Nos grandes países – Alemanha, França e Itália – a direita e as direitas nacionalistas e nacionais-conservadoras, separadas, independentes ou coligadas, venceram e ficaram em maioria. Na Alemanha, o primeiro partido foi a aliança da União Democrata Cristã e da União Social Cristã (CDU/CSU), e o segundo, o partido “populista de extrema-direita” Alternativa Para a Alemanha (AFD); em França, o Rassemblement National foi de longe o primeiro partido, com mais do dobro dos liberais de Macron, obrigando o Presidente a convocar eleições antecipadas. E, em Itália, Giorgia Meloni saiu em triunfo com os seus Fratelli d’Italia.

Assim, no Parlamento Europeu, as famílias dos partidos da direita nacional e popular – Conservadores e Reformistas Europeus, com 73 deputados, e Identidade e Democracia, com 58 – cresceram significativamente. Apesar de todos estes partidos e de estes dois grupos terem as suas diferenças, é possível que possam aproximar-se de modo a constituir uma aliança. E além destes, estão ainda os não-inscritos, entre os quais os 17 deputados da AFD e os 11 do Fidesz húngaro.

Todos estes partidos, ditos de “ultra-direita” ou de “extrema-direita”, são nacionalistas e soberanistas; são, por isso, críticos do federalismo e do alargamento de poderes dos órgãos não-eleitos democraticamente da Comissão. No resto divergem, ou seja, uns são mais religiosos e conservadores em costumes, outros mais liberais. E o mesmo quanto à economia.

E há causas, outrora na crista da onda, como a Agenda Verde, que saíram bastante mal destas eleições, com os Verdes a perderem 19 lugares no Parlamento (passando de 71 passa para 52). Os graves prejuízos infligidos aos agricultores europeus, a opacidade de algumas políticas e negócios de sustentabilidade e energias renováveis e os custos da desindustrialização levaram a esta baixa.

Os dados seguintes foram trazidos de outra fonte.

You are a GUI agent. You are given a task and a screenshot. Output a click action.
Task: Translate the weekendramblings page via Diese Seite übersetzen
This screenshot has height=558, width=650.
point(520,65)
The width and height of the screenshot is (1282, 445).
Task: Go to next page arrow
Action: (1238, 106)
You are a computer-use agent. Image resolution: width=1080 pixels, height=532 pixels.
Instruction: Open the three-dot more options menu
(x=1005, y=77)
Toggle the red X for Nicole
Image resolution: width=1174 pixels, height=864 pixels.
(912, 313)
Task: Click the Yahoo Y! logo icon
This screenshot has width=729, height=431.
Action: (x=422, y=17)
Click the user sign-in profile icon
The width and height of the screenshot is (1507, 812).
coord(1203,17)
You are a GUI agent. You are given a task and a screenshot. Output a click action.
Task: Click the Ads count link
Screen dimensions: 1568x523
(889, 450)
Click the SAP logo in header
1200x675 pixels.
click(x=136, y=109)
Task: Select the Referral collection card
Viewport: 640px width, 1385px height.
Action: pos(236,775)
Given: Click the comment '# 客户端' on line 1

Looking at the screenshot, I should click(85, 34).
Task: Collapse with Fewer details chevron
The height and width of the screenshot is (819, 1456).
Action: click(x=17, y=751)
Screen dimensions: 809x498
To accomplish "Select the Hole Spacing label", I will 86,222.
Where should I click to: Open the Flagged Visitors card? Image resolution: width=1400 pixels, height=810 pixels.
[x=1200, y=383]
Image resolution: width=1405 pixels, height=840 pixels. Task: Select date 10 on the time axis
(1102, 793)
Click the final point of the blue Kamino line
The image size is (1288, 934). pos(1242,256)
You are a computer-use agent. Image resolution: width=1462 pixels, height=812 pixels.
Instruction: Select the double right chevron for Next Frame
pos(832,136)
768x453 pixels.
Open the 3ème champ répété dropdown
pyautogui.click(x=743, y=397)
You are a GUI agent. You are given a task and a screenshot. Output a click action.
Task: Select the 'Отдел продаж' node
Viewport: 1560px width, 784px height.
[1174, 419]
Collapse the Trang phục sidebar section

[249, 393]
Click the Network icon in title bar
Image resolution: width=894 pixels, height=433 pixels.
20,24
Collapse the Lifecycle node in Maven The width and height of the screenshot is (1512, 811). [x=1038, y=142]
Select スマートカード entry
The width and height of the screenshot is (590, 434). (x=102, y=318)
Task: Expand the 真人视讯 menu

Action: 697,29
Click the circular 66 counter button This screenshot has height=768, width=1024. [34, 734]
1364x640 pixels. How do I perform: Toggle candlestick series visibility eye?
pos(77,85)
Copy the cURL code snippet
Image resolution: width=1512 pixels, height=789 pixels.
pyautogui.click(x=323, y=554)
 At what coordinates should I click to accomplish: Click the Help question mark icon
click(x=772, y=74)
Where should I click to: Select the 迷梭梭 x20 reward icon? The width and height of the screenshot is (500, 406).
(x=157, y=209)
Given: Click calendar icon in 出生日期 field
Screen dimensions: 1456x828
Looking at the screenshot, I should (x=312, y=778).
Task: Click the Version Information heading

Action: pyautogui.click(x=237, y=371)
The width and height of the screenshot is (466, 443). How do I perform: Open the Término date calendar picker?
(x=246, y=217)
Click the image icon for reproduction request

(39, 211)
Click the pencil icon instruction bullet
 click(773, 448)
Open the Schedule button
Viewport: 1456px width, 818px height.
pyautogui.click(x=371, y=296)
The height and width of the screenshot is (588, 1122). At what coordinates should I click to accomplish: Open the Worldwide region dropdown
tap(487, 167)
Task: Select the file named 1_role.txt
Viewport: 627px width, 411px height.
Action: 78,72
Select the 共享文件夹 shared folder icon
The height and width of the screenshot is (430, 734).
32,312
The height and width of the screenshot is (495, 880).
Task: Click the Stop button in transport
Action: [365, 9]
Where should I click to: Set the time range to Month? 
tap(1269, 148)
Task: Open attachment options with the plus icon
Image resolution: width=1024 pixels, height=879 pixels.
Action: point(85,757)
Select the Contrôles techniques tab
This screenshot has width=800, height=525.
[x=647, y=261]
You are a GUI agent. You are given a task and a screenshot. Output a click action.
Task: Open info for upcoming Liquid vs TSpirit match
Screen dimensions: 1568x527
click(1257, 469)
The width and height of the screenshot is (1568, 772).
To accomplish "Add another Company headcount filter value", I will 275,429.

Com os comunistas e a extrema-esquerda em vias de desaparecimento, com a crescente consciencialização da influência nas estruturas não eleitas da União de alienadas “vanguardas esclarecidas” e a gradual constatação dos graves danos causados pela investida woke, com o crescimento das direitas nacionalistas e conservadoras nos grandes países europeus e a progressiva transferência de “voto católico” para estas direitas, talvez possamos esperar uma reversão do ciclo pró-globalista e mundialista que resultou do fim da Guerra Fria.

Mas por enquanto, no proselitismo cultural e moral que vai sustentando o resto, ainda não há nada que chegue ao verdadeiro populismo (o propagado a partir dos costumeiros “lugares de virtude”, institucionais ou comunicacionais) nem à verdadeira desinformação (a devidamente referenciada como informação e dispensada de polígrafo).